Provided text:
>>>
Whole-Genome Resequencing Analysis
We removed adapter sequences and quality trimmed reads using AdapterRemoval v2.1.7 (Schubert et al., 2016). We then aligned reads to a new chromosome-level assembly of a yellow-rumped warbler (Setophaga coronata ) (Baiz et al., 2021) using Bowtie2 (Langmead & Salzberg, 2012). PCR duplicates were marked with Picard tools (Broad Institute, 2021).
We analyzed the resultant assemblies using the ANGSD bioinformatics pipeline (Korneliussen et al., 2014), the most appropriate method for low-coverage data. To measure the extent of differentiation, we calculated the global estimation of F ST between the main range S. v. virens and S. v. waynei . We then generated a windowed estimate of F ST in 10kb windows across the genome, comparing S. v. virens and S. v. waynei , thus quantifying whether different parts of the genome are more divergent than other regions of the genome between the groups.
To identify genes within the divergent regions, we used the annotation information associated with the S. coronata genome (Baiz et al., 2021), which used SNP gene predictions, trained on the Zebra Finch (Taeniopygia guttata ) genome, within the MAKER annotation pipeline. We focused on coding sequences where MAKER had either transcript or protein matches with the Zebra Finch annotation. We first identified genes within the two regions (see below) that were bounded by 10Kb F ST windows >0.15. We also focused on two genes intersecting the two highestF ST windows.
We next performed Principal Components Analysis (PCA) to determine the genome-wide signal of clustering. We used PCAngsd (Meisner & Albrechtsen, 2018) to generate a covariance matrix from genome-wide genotype likelihoods, and R 4.0.5 (R Core Team, 2021) to calculate and plot eigenvalues. Lastly, we constructed a bootstrapped phylogeny to estimate relationships of the various populations and to test roughly when S. v. waynei separated from the main group. Genotype likelihoods generated by ANGSD for 31,241,801 sites were analyzed using ngsDist v1.0.8 (Vieira et al., 2016) and run with 100 bootstrap replicates. We produced trees from the resultant distance matrices using FastME v2.1.6.2 (Lefort et al., 2015) and combined support values on the main tree using RAxML v8.2.12 (Stamatakis, 2014).
<<<
Questions on the material:
A – Can you reproduce the resequencing methods starting with "We analyzed the" and going on through "between the groups."?
B – Do these statements agree with the resequencing methods? (i) PCR duplicates were marked with Picard tools. (ii) The windowed estimate was computed in 50kb windows. (iii) The distance analysis was run with 100 bootstrap replicates.

Given data:
>>>
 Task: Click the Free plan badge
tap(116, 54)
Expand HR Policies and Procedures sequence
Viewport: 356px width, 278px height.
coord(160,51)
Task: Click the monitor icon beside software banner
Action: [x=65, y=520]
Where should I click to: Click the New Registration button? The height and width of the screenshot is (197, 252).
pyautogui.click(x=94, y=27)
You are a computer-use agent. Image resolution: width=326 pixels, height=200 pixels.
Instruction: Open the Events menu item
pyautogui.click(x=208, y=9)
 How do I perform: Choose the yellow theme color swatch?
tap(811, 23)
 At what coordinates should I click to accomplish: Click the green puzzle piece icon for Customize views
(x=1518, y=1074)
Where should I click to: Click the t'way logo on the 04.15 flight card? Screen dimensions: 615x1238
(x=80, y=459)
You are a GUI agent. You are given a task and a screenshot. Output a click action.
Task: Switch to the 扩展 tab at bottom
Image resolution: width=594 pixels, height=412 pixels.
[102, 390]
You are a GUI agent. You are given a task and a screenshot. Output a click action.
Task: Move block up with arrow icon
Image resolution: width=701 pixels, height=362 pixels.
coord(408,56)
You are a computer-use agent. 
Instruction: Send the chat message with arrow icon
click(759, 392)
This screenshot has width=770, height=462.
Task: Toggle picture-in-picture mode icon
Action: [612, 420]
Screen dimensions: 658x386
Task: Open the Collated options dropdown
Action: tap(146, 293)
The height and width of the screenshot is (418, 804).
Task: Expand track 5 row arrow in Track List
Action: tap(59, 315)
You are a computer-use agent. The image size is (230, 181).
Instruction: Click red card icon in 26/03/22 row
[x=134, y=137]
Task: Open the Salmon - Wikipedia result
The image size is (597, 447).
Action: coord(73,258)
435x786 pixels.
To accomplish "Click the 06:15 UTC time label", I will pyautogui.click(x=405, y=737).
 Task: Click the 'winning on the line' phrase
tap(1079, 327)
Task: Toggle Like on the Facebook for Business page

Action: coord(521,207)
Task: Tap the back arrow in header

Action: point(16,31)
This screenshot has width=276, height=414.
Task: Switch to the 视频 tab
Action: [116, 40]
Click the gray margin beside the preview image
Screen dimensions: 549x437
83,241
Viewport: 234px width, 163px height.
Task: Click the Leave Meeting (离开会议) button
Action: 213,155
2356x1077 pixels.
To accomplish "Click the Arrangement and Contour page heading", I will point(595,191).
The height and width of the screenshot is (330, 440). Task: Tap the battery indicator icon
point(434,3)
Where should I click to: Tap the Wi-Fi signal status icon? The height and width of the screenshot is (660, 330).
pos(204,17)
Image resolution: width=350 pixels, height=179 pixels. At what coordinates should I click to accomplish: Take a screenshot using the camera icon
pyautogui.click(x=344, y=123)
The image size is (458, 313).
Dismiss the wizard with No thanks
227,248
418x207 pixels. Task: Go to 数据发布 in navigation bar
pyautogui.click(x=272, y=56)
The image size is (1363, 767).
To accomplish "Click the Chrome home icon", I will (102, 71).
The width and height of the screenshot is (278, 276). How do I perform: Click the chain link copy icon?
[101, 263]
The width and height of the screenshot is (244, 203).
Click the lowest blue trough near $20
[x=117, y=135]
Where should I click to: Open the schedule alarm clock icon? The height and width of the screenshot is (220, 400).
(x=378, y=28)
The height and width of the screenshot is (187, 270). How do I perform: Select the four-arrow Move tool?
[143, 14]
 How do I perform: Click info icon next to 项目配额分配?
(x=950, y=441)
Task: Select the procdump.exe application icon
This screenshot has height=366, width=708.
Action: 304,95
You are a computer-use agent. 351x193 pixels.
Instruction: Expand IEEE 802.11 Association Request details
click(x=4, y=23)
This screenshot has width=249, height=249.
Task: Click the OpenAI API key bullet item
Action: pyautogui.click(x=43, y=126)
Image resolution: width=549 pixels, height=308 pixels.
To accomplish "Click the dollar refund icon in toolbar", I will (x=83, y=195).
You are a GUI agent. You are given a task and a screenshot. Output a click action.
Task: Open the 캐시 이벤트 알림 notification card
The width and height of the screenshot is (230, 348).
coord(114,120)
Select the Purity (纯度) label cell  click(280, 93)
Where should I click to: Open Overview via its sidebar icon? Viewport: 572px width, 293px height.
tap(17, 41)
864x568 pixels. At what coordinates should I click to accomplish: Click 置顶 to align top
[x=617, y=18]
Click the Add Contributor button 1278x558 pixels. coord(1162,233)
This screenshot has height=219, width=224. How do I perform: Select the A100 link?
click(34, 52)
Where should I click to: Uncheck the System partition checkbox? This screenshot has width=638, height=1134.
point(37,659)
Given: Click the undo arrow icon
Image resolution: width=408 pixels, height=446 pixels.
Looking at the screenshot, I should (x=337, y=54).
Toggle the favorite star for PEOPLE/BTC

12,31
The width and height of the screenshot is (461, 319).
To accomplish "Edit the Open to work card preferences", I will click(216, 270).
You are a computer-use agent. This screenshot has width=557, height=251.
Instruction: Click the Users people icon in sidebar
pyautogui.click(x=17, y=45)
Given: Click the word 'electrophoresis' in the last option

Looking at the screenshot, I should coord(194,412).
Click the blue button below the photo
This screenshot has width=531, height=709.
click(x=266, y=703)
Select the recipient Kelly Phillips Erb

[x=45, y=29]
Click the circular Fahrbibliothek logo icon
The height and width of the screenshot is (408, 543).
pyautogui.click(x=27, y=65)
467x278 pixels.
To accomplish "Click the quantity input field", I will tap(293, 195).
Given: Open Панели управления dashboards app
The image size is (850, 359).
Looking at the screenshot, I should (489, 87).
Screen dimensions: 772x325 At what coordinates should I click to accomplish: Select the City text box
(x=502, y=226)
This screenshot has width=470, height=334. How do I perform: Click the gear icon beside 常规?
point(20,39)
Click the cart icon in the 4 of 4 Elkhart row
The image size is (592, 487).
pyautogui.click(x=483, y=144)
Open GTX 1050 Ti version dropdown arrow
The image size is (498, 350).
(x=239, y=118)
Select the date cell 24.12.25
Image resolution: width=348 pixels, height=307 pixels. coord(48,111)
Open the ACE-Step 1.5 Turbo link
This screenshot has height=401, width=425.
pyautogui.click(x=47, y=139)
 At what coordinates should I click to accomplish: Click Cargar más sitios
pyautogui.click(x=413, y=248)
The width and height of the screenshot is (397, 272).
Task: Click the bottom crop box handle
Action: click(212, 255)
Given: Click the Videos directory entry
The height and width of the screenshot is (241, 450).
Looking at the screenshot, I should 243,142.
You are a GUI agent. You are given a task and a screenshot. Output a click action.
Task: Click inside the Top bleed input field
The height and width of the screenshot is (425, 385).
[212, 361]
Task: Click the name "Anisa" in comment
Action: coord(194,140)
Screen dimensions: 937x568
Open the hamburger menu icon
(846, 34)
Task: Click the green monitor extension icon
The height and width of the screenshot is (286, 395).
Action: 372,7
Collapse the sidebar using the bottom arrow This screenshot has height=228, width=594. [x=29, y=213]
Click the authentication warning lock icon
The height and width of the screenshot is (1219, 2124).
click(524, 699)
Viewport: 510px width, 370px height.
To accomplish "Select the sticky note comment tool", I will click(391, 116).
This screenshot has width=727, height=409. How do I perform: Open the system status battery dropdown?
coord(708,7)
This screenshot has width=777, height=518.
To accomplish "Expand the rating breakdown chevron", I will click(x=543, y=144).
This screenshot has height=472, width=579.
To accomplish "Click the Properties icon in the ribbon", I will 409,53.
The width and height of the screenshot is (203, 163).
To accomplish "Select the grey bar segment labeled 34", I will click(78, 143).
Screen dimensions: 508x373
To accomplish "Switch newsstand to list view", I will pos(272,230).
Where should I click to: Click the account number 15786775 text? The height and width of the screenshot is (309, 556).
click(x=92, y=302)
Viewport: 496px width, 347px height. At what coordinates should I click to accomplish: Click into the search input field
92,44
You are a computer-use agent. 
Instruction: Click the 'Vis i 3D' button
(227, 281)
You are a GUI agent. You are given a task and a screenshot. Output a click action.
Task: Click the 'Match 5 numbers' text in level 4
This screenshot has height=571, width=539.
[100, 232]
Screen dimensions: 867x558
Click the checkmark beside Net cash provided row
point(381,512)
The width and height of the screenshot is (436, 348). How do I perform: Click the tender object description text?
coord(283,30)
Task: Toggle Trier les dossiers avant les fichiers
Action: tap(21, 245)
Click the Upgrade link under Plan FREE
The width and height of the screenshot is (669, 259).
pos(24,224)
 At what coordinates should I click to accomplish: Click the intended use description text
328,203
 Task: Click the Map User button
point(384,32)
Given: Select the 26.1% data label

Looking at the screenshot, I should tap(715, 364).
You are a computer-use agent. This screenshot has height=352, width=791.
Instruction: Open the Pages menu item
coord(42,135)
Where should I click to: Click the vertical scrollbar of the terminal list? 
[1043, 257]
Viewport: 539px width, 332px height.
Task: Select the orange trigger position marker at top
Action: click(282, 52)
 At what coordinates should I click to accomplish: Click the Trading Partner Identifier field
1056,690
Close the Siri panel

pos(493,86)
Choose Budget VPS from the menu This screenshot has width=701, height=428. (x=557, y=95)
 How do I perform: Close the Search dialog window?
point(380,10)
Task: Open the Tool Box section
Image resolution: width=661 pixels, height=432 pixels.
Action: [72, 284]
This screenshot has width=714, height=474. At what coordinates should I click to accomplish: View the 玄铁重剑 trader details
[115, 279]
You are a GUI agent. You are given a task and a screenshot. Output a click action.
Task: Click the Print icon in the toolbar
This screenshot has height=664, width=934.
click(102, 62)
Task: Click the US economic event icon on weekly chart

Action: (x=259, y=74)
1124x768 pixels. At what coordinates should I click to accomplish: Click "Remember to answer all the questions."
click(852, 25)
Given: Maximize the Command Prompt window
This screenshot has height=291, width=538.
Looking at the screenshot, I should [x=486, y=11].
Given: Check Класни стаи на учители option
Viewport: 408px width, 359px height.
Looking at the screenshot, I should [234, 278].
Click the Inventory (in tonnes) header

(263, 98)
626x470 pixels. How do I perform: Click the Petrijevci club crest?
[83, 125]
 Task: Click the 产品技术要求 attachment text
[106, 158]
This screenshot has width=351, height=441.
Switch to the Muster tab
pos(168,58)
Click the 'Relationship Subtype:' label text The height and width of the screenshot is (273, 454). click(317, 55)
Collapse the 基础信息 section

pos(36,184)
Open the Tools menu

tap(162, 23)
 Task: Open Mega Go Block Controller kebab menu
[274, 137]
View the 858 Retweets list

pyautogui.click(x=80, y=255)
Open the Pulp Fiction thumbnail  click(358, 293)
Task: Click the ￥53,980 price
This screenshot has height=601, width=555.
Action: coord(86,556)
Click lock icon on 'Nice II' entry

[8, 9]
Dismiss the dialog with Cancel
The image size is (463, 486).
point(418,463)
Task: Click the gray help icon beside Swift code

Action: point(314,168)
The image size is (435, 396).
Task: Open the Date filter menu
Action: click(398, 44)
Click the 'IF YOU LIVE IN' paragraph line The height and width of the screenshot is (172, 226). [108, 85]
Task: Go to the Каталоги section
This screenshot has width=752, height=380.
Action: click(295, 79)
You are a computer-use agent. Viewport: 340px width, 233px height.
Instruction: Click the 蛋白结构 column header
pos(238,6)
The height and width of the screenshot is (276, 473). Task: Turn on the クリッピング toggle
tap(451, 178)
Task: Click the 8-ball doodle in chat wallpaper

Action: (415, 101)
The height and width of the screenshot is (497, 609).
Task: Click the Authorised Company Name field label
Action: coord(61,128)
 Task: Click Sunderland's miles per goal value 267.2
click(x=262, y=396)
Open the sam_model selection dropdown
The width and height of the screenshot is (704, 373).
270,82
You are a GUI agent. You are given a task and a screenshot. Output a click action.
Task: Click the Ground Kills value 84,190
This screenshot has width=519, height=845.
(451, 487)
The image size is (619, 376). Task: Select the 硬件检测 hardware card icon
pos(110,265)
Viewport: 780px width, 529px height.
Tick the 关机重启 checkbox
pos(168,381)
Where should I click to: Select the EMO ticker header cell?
<<<
Solutions for each task:
A –
We analyzed the resultant assemblies using the ANGSD bioinformatics pipeline (Korneliussen et al., 2014), the most appropriate method for low-coverage data. To measure the extent of differentiation, we calculated the global estimation of F ST between the main range S. v. virens and S. v. waynei . We then generated a windowed estimate of F ST in 10kb windows across the genome, comparing S. v. virens and S. v. waynei , thus quantifying whether different parts of the genome are more divergent than other regions of the genome between the groups.

B –
(i) Yes: "PCR duplicates were marked with Picard tools"
(ii) No: "in 10kb windows across the genome"
(iii) Yes: "run with 100 bootstrap replicates"